RVALUEs are further organized in the ObjectSpace into 16KB “pages”. Each page contains about 408 RVALUEs.

These numbers can be confirmed by looking at the GC::INTERNAL_CONSTANTS constant in any Ruby process:

                    GC::INTERNAL_CONSTANTS
=> {
:RVALUE_SIZE=>40,
:HEAP_PAGE_OBJ_LIMIT=>408,
# ...
}

                  

Creating a long string (let’s say it’s a 1000-character HTTP response for example) looks like this:

Add an RVALUE to the ObjectSpace list. If we are out of free slots in the ObjectSpace, we lengthen the list by 1 heap page, calling malloc(16384).
Call malloc(1000) and receive a address to a 1000-byte memory location.¹ (Actually, Ruby will request an area slightly larger than it needs in case the string is added to or resized.)¹ Actually, Ruby will request an area slightly larger than it needs in case the string is added to or resized. This is where we’ll put our HTTP response.

The malloc calls here are what I want to bring your attention to. All we’re doing is asking for a memory location of a particular size, somewhere. Actually, malloc’s contiguity is undefined, that is, it makes no guarantees about where that memory location will actually be. This means that, from the perspective of the Ruby VM, fragmentation (which is fundamentally a problem about where memory is) is a problem of the allocator.² (However, allocation patterns and sizes can definitely make things harder for the allocator.)² However, allocation patterns and sizes can definitely make things harder for the allocator.

Ruby can, in a way, measure the fragmentation of its own ObjectSpace. A method in the GC module, GC.stat, provides a wealth of information about the current memory and GC state. It’s a little overwhelming and is under-documented, but the output is a hash that looks like this:

                    GC.stat
=> {
:count=>12,
:heap_allocated_pages=>91,
:heap_sorted_length=>91,
# ... way more keys ...
}

                  

There are two keys in this hash that I want to point your attention to: GC.stat[:heap_live_slots] and GC.stat[:heap_eden_pages].

:heap_live_slots refers to the number of slots in the ObjectSpace currently occupied by live (not marked for freeing) RVALUE structs. This is roughly the same as “currently live Ruby objects”.

The Eden heap

:heap_eden_pages is the number of ObjectSpace pages which currently contain at least one live slot. ObjectSpace pages which have at least one live slot are called eden pages. ObjectSpace pages which contain no live objects are called tomb pages. This distinction is important from the GC’s perspective, because tomb pages can be returned back to the operating system. Also, the GC will put new objects into eden pages first, and then tomb pages after all the eden pages have filled up. This reduces fragmentation.

If you divide the number of live slots by the number of slots in all eden pages, you get a measure of the current fragmentation of the ObjectSpace. As an example, here’s what I get in a fresh irb process:

                    5.times { GC.start }
GC.stat[:heap_live_slots] # 24508
GC.stat[:heap_eden_pages] # 83
GC::INTERNAL_CONSTANTS[:HEAP_PAGE_OBJ_LIMIT] # 408

# live_slots / (eden_pages * slots_per_page)
# 24508 / (83 * 408) = 72.3%

                  

About 28% of my eden page slots are currently unoccupied. A high percentage of free slots indicates that the ObjectSpace’s RVALUEs are spread across many more heap pages than they would be if we could move them around. This is a kind of internal memory fragmentation.

Another measure of internal fragmentation in the Ruby VM comes from GC.stat[:heap_sorted_length]. This key is the “length” of the heap. If we have three ObjectSpace pages, and I free the 2nd one (the one in the middle), I only have two heap pages remaining.
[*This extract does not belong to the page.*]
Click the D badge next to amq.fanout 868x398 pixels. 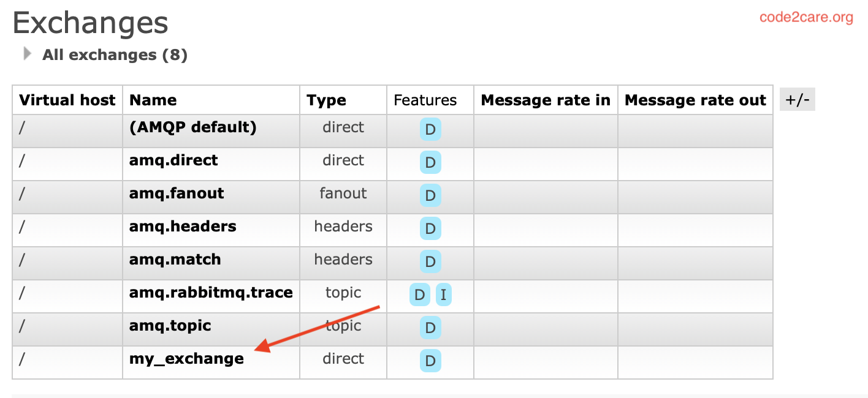point(430,195)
However, I cannot move heap pages around in memory, so the “length” of the heap (essentially the highest index of the heap pages) is still 3.

Yes, this heap is fragmented, but it looks really tasty.
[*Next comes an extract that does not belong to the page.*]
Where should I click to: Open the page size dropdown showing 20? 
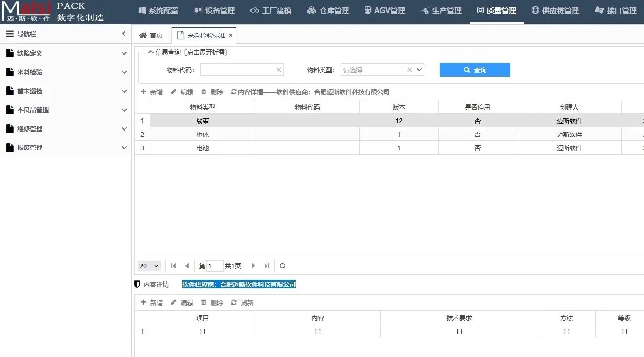[x=149, y=266]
Dividing GC.stat[:heap_eden_pages] by GC.stat[:heap_sorted_length] gives a measure of internal fragmentation at the level of ObjectSpace pages - a low percentage here would indicate a lot of heap-page-sized “holes” in the ObjectSpace list.
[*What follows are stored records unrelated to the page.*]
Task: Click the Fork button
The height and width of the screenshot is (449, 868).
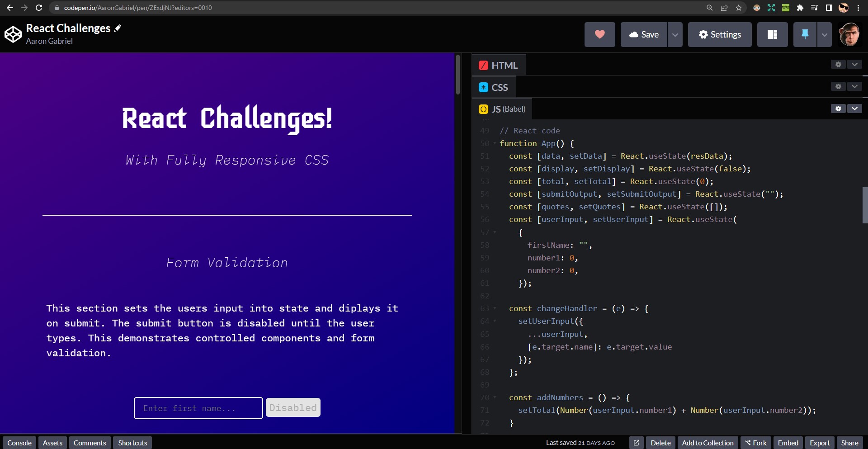Action: tap(756, 443)
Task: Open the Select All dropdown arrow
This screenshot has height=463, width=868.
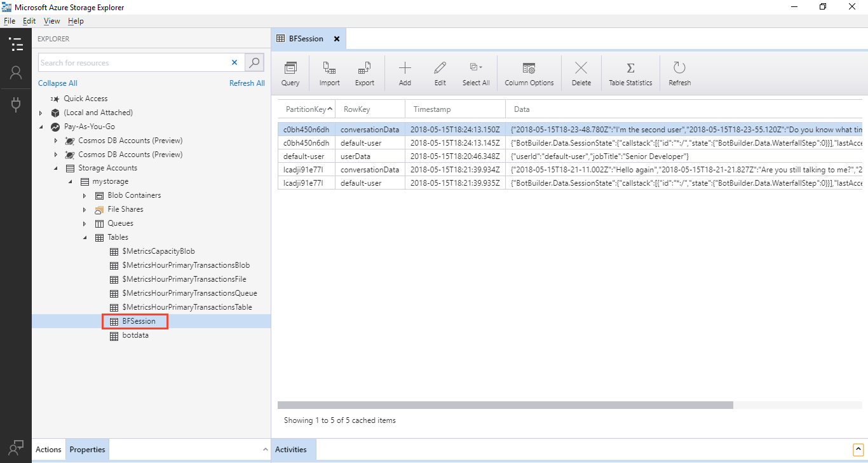Action: (482, 66)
While these measures are interesting, most memory fragmentation (and most allocation) doesn’t happen in the ObjectSpace - it happens in the process of allocating space for objects which don’t fit inside a single RVALUE. It turns out that’s most of them, according to experiments performed by Aaron Patterson and Sam Saffron. A typical Rails app’s memory usage will be 50%-80% in these malloc calls to get space for objects larger than a few bytes.

Well this sucks. Looks like only 15% of the heap in a basic Rails app is managed by the GC. 85% is just mallocs pic.twitter.com/sPbtAq4g8j
— Aaron Patterson (@tenderlove) June 28, 2017

When Aaron says “managed by the GC” here, he means “inside the ObjectSpace list”.

Ok, so let’s talk about where per-thread memory arenas come in.

The per-thread memory arena was an optimization introduced in glibc 2.10, and lives today in arena.c. It’s designed to decrease contention between threads when accessing memory.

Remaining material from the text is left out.